Now that you've decided to start running your own small business, your next decision is critical: how are you going to get (or keep) the business up and running. In other words, how are you going to pay for things like employees, raw materials, a place to work from and marketing?
Other than money you invest personally or get from friends and family members, you can get financing from outside sources in two basic forms (or a combination of them):
- Debt financing, or
- Equity financing
Understanding how these finance options work, as well as careful planning, will be big factors in whether your business succeeds or fails. Because, while mismanagement is cited most frequently as the reason businesses fail, inadequate or ill-timed financing is a close second.
Your business plan is critical not only for determining what source of financing is best for you, but also for determining whether a lender will gamble on the business. A business plan is essentially a road map of the business's goals for the next year or more. Most prudent lenders will require such a plan before lending money.
To optimize your chances of getting the right amount of financing, it should be clear from your plan that:
- The business has enough cash flow to repay the loan
- You understand the business's industry and the underlying economics of its supply and demand
- There's a strategy for maximizing the worth of the business and minimizing risk to the investors and lenders
In addition, it might be a good idea to make an "information package" for new lenders, and keep it up-to-date. It should include things like the business plan, year-end financial statements, a description of the business, and the resumes of top managers.
Debt financing is when you borrow money on a promise to repay it. While friends and family are often sources for loans, bank financing is the most common type of financing for businesses, especially small businesses.
In most instances, a lender will require the borrower to give what's called "collateral" to make the loan. Collateral may consist of a pledge of accounts receivable (money owed to the business), inventory, or real estate. If you don't pay the loan, the bank takes the collateral, sells it, and uses the money to pay your loan. It's also quite common for lenders to require business owners to personally guarantee repayment of the loan and to sign one or more promissory notes.
A term loan is the simplest form of commercial bank financing. With a term loan, you borrow a specific amount of money that is paid back over a specific period of time (usually more than a year). A term loan is usually repaid in equal installments of principal and interest.
A line of credit is a lender's promise to lend you up to a specific amount of money from time to time. The promise isn't binding, that is, the bank can cancel or close the line of credit at anytime. Lines of credit usually don't exceed one year but may, at the bank's option, be renewed yearly.

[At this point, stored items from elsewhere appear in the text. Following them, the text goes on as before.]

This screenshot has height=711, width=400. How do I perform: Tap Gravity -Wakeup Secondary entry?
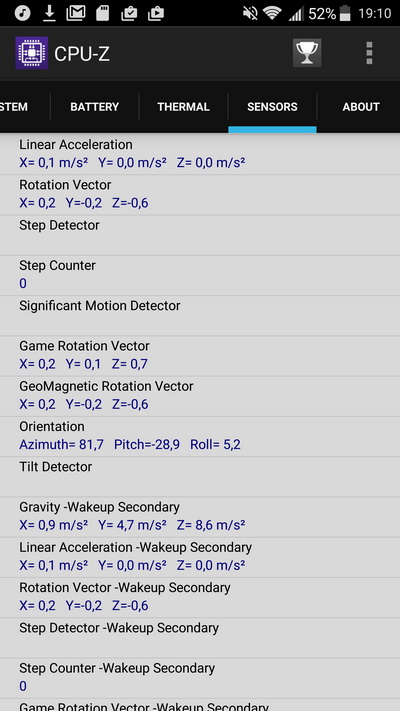coord(200,517)
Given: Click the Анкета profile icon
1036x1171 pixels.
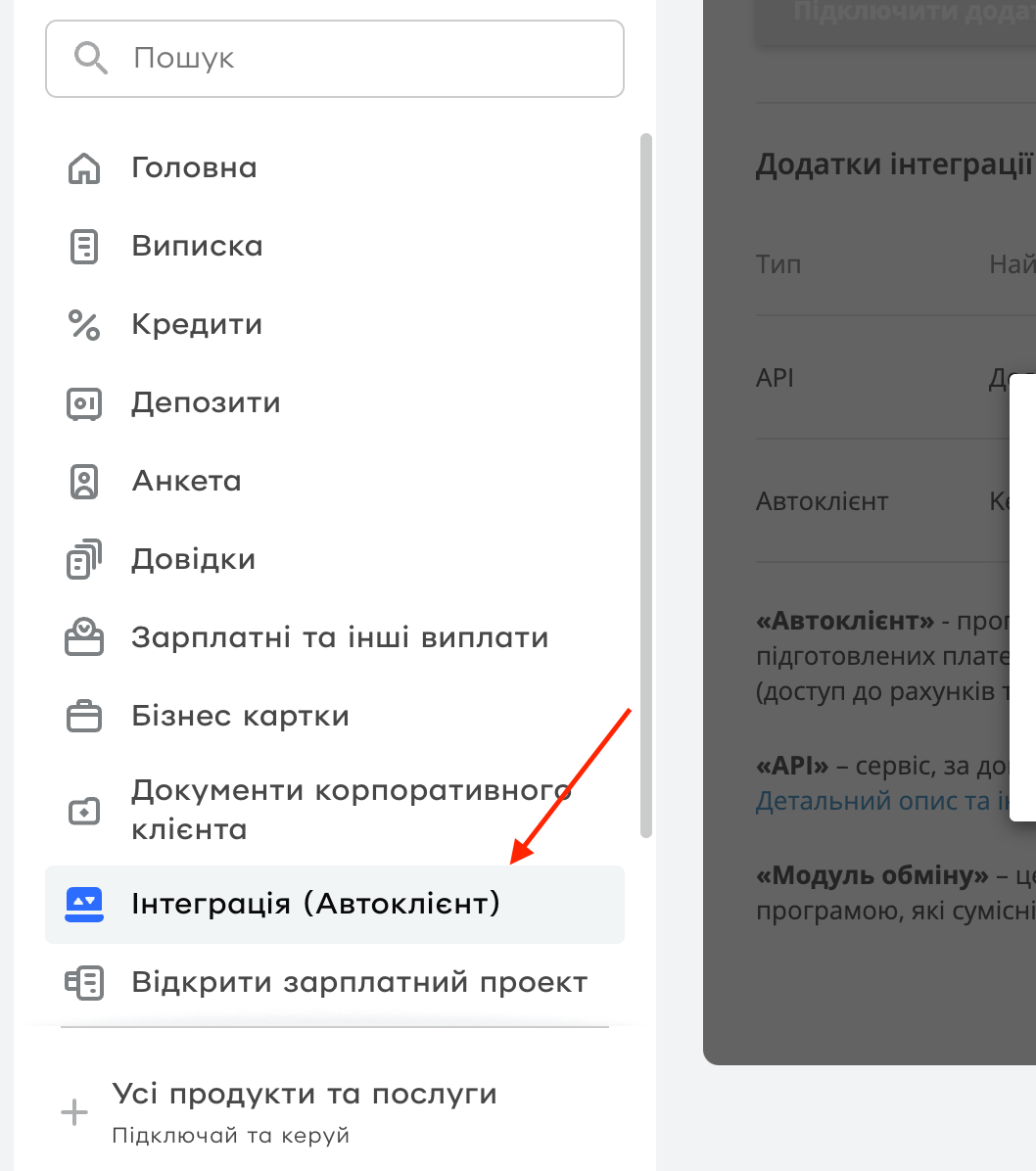Looking at the screenshot, I should coord(83,482).
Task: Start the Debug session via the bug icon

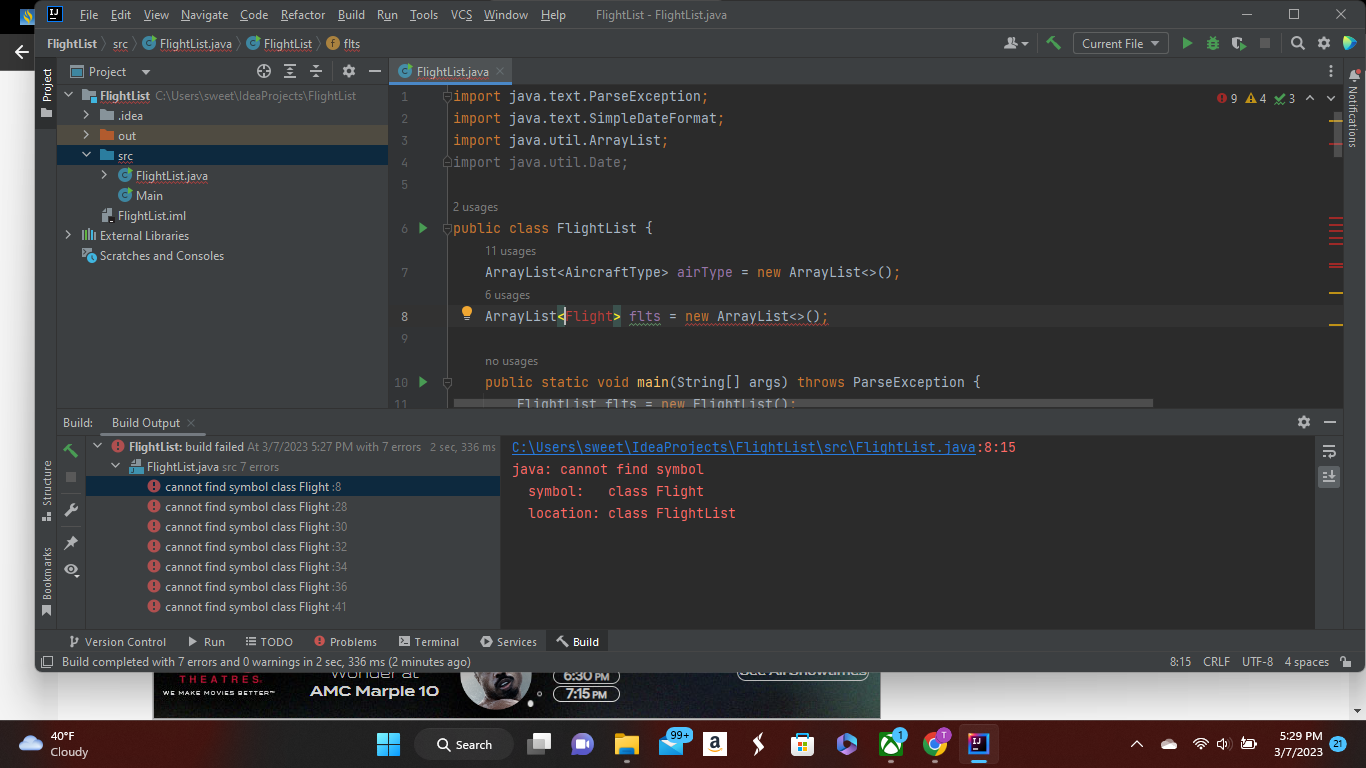Action: coord(1211,43)
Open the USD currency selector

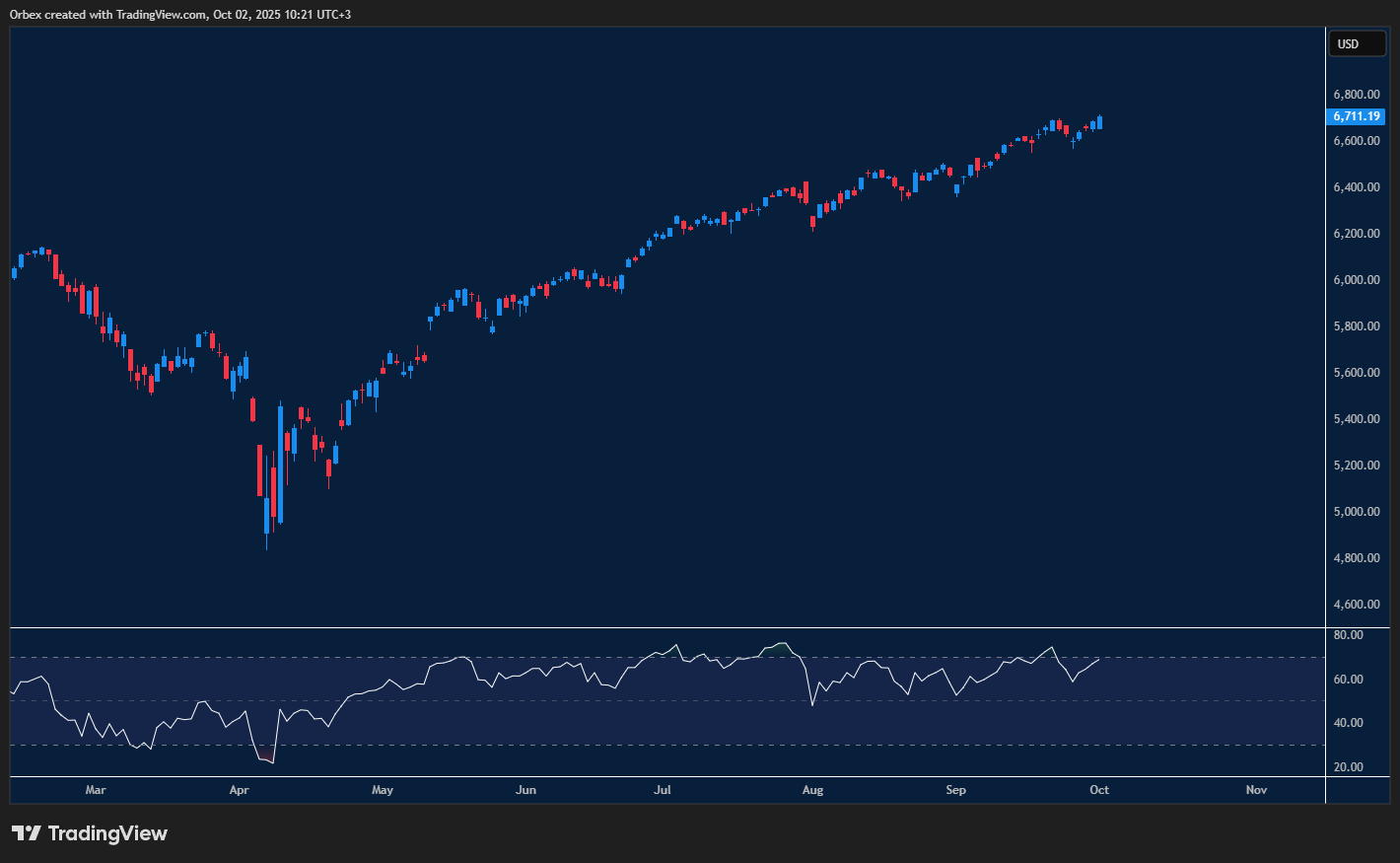(x=1358, y=43)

A revolving credit loan is similar to a line of credit. The lender commits to loan up to a specific amount from time to time as needed by you, and the terms of the loan are almost always set forth in a formal loan agreement. Unlike a line of credit agreement, the bank must lend the amount requested by you, so long as you're following the loan's terms and conditions.
Government loans are also available, most notably through the U.S. Small Business Administration (SBA). The SBA does not make direct loans, rather banks and other lenders make loans, with the SBA guaranteeing repayment.
Equity financing is when you sell ownership interests in your business. The idea here is that an investor pays you for a share in the ownership of the business, and thus a share in the profits, and you use the money invested to finance the business. These ownership interests can take various forms, but the most commonly known is securities, or shares of stock. The shares are often offered to the public ("going public") for purchase through a "stock exchange," such as the New York Stock Exchange (NYSE).
Creating and selling securities is often regulated by federal securities laws, which are complex and could cause you big legal problems if they're not followed. So, if you're considering equity financing, consider these laws carefully, or get some help from a business or securities law attorney.
Venture capital firms or "venture capitalists" invest in startup or mature businesses not ordinarily in a position to publicly issue securities in exchange for capital. Venture capital financing may be an excellent means of getting the financing quickly, with far fewer up-front costs than those associated with a typical securities offering.
Venture capital firms may purchase equity, make loans, or both, but they usually take stock or equity ownership in the business. Because they ordinarily invest in higher risk companies and a significant percentage of their investments will not be successful, they usually demand a greater return on their investment. As a result, they often require the financed companies to give up a significant percentage of their ownership interests.
Questions for Your Attorney
- As far as financing is concerned, does it make any difference if my business is a partnership, limited liability company, or sole proprietorship?
- What kinds of fees and charges are customary with commercial loans?
- I want to lend my brother some money to start his business. He promises to repay it, and I trust him, so I don't need anything in writing, do I?
- How much will it cost to create a system for selling shares of stock in my company, and how long will it take?